Author Topic: aoforce parallel version problem  (Read 4096 times)

gopa

  • Newbie
  • *
  • Posts: 4
  • Karma: +0/-0
aoforce parallel version problem
« on: February 08, 2021, 12:46:21 PM »
Hi,

    I am running an aoforce calculation for a molecule with 240 atoms
on a HPC Cluster (24 core with 128GB total RAM). I set the following
parameters in my shell script for running the parallel version of aoforce.

Code: [Select]
setenv LD_LIBRARY_PATH /TURBOMOLDE/libso/x86_64-unknown-linux-gnu_smp
setenv PARA_ARCH SMP
setenv PARNODES 24
setenv TURBOMOLE_SYSNAME x86_64-unknown-linux-gnu_smp
setenv TURBOARCH x86_64-unknown-linux-gnu_smp
setenv SMPCPUS 24
setenv TURBOMOLE_SYSNAME `sysname`

I see that aoforce module starts the parallel version with the following
lines printed in the beginning

Code: [Select]
SMPCPUS    set: Shared-memory Parallelization with  24 CPUs.
SMP Parallelization Reference:
C. van Wullen, J. Comput.
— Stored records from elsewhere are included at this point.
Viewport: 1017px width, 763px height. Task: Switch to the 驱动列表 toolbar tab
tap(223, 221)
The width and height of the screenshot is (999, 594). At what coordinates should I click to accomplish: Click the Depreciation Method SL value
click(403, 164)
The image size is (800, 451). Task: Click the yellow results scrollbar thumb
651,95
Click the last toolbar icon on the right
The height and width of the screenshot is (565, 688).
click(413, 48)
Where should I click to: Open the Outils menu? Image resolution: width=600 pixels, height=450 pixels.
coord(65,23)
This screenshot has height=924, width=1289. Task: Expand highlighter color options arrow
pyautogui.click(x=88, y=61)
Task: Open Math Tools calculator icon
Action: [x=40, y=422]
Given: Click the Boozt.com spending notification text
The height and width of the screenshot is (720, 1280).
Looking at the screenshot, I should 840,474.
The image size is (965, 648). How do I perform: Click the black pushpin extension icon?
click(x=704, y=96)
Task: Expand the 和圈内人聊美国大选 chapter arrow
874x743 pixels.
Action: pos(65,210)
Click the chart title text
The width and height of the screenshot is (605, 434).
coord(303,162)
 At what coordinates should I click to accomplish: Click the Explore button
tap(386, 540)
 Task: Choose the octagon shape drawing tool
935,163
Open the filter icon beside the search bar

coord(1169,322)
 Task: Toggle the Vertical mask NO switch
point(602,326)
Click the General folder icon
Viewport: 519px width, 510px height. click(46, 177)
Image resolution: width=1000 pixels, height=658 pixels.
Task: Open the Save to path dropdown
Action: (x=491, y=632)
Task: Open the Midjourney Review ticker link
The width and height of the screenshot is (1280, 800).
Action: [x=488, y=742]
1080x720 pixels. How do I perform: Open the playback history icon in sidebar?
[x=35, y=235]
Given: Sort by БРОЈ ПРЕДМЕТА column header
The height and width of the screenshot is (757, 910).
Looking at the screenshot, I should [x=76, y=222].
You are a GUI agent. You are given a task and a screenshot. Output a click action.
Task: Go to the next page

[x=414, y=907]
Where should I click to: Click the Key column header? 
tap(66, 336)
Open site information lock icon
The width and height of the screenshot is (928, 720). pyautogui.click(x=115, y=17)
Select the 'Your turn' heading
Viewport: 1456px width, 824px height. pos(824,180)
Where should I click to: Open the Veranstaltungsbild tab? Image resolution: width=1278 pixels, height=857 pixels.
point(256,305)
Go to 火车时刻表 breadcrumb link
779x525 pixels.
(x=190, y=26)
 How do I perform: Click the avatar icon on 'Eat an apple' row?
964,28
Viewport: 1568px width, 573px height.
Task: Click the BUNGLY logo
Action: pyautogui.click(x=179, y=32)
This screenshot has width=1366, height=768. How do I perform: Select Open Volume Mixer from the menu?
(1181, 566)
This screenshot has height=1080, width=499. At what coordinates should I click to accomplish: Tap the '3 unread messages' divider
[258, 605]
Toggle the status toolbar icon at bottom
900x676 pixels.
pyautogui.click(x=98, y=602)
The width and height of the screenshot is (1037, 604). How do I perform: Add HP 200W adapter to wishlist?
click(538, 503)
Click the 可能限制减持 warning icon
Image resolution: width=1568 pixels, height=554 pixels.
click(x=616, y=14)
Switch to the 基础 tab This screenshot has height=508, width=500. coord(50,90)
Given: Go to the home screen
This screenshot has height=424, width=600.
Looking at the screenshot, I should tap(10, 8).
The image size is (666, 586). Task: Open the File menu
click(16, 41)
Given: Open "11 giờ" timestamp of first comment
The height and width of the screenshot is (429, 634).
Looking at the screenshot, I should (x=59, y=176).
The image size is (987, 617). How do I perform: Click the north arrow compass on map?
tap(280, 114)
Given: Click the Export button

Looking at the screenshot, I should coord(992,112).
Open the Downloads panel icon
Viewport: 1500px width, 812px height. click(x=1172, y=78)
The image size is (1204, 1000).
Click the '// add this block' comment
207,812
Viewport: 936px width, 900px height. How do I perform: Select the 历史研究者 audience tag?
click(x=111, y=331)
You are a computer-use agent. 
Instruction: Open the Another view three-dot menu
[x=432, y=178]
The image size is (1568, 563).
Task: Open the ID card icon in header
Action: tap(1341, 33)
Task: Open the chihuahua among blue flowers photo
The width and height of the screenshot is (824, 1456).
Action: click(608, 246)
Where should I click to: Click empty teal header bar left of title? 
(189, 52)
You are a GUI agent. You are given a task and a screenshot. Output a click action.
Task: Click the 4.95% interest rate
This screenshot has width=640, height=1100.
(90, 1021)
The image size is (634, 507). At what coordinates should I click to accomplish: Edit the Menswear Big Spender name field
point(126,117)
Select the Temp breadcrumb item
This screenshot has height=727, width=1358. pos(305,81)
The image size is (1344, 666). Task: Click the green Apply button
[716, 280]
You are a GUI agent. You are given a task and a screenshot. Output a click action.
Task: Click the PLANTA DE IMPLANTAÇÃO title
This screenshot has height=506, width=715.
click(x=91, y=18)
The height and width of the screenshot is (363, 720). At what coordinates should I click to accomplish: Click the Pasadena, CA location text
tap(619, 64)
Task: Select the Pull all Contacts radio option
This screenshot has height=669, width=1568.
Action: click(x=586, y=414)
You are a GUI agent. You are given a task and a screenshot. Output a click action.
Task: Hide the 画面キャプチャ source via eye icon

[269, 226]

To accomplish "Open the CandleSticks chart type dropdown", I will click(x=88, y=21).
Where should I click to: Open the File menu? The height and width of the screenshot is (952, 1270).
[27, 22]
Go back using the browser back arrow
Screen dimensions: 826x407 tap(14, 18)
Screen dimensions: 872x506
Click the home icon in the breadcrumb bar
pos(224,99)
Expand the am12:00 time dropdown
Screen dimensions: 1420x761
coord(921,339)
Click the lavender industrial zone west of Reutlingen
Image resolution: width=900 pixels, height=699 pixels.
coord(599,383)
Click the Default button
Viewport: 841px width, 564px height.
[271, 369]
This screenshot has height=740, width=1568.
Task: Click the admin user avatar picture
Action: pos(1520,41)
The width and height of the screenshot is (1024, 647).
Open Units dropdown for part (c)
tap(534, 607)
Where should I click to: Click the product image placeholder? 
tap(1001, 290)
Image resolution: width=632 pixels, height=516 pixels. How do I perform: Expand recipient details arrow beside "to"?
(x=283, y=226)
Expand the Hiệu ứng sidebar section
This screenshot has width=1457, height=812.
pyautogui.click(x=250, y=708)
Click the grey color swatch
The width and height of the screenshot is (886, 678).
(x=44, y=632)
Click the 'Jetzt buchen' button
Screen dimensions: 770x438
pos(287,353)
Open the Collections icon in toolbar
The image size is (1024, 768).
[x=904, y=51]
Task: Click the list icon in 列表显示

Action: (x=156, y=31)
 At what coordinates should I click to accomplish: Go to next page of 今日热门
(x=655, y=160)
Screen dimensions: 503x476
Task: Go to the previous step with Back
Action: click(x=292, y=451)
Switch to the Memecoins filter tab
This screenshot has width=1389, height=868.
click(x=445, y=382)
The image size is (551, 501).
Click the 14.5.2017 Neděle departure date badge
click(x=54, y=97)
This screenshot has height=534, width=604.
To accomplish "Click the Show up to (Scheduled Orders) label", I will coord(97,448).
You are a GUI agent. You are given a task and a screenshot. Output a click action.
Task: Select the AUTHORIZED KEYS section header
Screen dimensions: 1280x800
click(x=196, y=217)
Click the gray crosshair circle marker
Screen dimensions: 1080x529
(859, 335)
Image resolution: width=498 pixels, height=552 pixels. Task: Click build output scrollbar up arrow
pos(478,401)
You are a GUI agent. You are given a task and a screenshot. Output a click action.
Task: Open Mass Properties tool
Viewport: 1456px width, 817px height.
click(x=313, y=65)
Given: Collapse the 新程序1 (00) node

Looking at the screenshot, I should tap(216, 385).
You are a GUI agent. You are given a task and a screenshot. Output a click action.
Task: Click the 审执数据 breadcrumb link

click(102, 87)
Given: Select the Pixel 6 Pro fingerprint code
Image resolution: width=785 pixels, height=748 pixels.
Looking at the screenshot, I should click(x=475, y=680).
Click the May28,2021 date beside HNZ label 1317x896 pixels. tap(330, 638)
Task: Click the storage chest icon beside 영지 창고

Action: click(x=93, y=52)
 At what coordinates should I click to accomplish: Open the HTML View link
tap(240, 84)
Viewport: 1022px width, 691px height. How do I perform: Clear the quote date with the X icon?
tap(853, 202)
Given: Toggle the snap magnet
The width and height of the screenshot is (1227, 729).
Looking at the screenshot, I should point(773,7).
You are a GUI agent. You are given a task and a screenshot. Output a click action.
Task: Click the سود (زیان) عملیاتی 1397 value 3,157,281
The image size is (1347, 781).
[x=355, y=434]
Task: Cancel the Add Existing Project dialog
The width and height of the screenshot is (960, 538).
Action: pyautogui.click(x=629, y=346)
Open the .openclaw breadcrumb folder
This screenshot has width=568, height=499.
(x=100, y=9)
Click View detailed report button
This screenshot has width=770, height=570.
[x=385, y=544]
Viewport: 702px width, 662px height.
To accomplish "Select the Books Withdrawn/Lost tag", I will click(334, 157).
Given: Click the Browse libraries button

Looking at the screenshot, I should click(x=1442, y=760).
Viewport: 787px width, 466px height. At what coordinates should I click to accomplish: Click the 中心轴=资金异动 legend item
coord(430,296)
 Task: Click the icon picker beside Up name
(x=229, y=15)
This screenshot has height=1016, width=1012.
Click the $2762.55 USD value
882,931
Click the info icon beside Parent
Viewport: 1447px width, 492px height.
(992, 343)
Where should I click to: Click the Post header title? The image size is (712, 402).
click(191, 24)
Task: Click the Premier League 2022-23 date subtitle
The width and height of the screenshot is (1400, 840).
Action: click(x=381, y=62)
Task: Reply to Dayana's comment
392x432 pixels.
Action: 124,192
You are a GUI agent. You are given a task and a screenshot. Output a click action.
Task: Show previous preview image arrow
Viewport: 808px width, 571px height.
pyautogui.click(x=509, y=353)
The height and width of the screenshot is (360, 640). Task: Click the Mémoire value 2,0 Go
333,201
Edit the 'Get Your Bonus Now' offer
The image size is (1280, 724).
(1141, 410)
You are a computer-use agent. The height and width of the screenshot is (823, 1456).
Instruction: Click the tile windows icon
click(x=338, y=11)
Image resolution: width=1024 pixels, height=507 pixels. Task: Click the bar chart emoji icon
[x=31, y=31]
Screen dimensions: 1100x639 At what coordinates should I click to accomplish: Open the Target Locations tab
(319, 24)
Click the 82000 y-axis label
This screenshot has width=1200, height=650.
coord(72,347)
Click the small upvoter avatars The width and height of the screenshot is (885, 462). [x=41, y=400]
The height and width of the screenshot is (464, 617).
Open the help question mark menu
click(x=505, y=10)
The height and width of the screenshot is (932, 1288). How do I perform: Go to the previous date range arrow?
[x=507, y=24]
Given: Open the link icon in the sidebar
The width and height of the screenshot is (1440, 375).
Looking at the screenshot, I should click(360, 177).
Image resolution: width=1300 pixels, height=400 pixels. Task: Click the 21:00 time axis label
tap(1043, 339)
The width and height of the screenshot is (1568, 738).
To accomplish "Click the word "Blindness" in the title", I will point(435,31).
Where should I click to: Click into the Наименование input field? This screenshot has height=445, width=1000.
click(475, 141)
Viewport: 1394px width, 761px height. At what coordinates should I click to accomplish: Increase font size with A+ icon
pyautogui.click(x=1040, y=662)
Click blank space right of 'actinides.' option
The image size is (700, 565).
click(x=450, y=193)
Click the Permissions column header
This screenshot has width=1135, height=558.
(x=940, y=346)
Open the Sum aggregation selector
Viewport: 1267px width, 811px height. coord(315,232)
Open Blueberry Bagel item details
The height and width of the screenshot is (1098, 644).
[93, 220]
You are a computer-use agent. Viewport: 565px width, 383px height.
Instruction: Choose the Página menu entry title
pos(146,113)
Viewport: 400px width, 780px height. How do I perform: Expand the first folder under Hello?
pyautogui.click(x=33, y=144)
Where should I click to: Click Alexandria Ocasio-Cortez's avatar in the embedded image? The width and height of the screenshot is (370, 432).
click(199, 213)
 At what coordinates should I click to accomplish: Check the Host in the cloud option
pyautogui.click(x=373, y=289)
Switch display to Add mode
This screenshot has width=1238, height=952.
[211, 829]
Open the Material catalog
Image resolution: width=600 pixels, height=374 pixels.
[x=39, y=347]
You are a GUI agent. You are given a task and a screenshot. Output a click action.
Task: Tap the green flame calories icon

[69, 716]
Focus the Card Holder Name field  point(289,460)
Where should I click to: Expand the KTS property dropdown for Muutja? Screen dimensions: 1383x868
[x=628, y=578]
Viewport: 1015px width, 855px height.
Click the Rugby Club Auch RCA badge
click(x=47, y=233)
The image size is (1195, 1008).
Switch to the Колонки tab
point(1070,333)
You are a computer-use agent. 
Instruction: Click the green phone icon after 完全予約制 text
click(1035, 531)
Chem. 32 (2011) 1195--1201
operating system is UNIX !

I have set the maxcor value to 84000 MB (which will be roughly around
65% of the total RAM.

However, the aoforce is terminating with the following error
(please see the last part of aoforce output.


 
Code: [Select]
CONSTRUCTING S(i,j)xi
      ...terminated. cpu:     217.45       wall:     217.63
 
 
 
 
 CONSTRUCTING <i|x,y,z|j>*S(i,j)xi          -> Dip. deriv.
      ...terminated. cpu:       7.56       wall:       7.57
 
 
 
 
 CONSTRUCTING epsilon(i)*S(i,j)xi*S(i,j)chi -> Hessian
      ...terminated. cpu:      20.71       wall:      20.73
 
 
 
 
 CONSTRUCTING G(a,i)[S(k,l)xi]              -> RHS
              G(i,j)[S(k,l)xi]*S(i,j)chi    -> Hessian
 
         Maximum core memory set to                  84000 MB
         This corresponds to                   971 vectors in CAO basis

========================
 internal module stack:
------------------------
    force
    mkg_sxi
    lpdrc1
========================

 smp_fork: cannot fork
 force ended abnormally


I have explored the forum and was unlucky.
Could somebody help me telling what is going wrong here?


uwe

  • Global Moderator
  • Hero Member
  • *****
  • Posts: 558
  • Karma: +0/-0
Re: aoforce parallel version problem
« Reply #1 on: February 11, 2021, 11:07:07 AM »
Hi,

which version of Turbomole are you using? In the Turbomole installation directory there should be a file named TURBOMOLE_<version-number>. The default parallelization changed from the shared-memory implementation of C. van Wullen (as given in the output) to the OpenMP version in newer Turbomole releases.

Regards,
Uwe

gopa

  • Newbie
  • *
  • Posts: 4
  • Karma: +0/-0
Re: aoforce parallel version problem
« Reply #2 on: February 11, 2021, 11:14:06 AM »
I figured out the problem. It was memory issue.
I was also setting $ricore parameter to a large value along with $maxcor, and it was blowing-up the memory.
I reduced the $ricore value and the calculation went well.
Thanks for lot for all the help and sorry for this trivial post.

gopa

  • Newbie
  • *
  • Posts: 4
  • Karma: +0/-0
Re: aoforce parallel version problem
« Reply #3 on: February 11, 2021, 11:15:54 AM »
Hi,

which version of Turbomole are you using? In the Turbomole installation directory there should be a file named TURBOMOLE_<version-number>. The default parallelization changed from the shared-memory implementation of C. van Wullen (as given in the output) to the OpenMP version in newer Turbomole releases.

Regards,
Uwe

I was using version 7.3.1
Can you confirm whether default parallelization is SMP or OpenMP for this version?

uwe

  • Global Moderator
  • Hero Member
  • *****
  • Posts: 558
  • Karma: +0/-0
Re: aoforce parallel version problem
« Reply #4 on: February 11, 2021, 11:54:12 AM »
Hi,

Turbomole 7.3.1 already uses the OpenMP version as default. The output of aoforce should contain:

 
Quote
         OpenMP Shared-Memory Parallelization:  8 CPUs.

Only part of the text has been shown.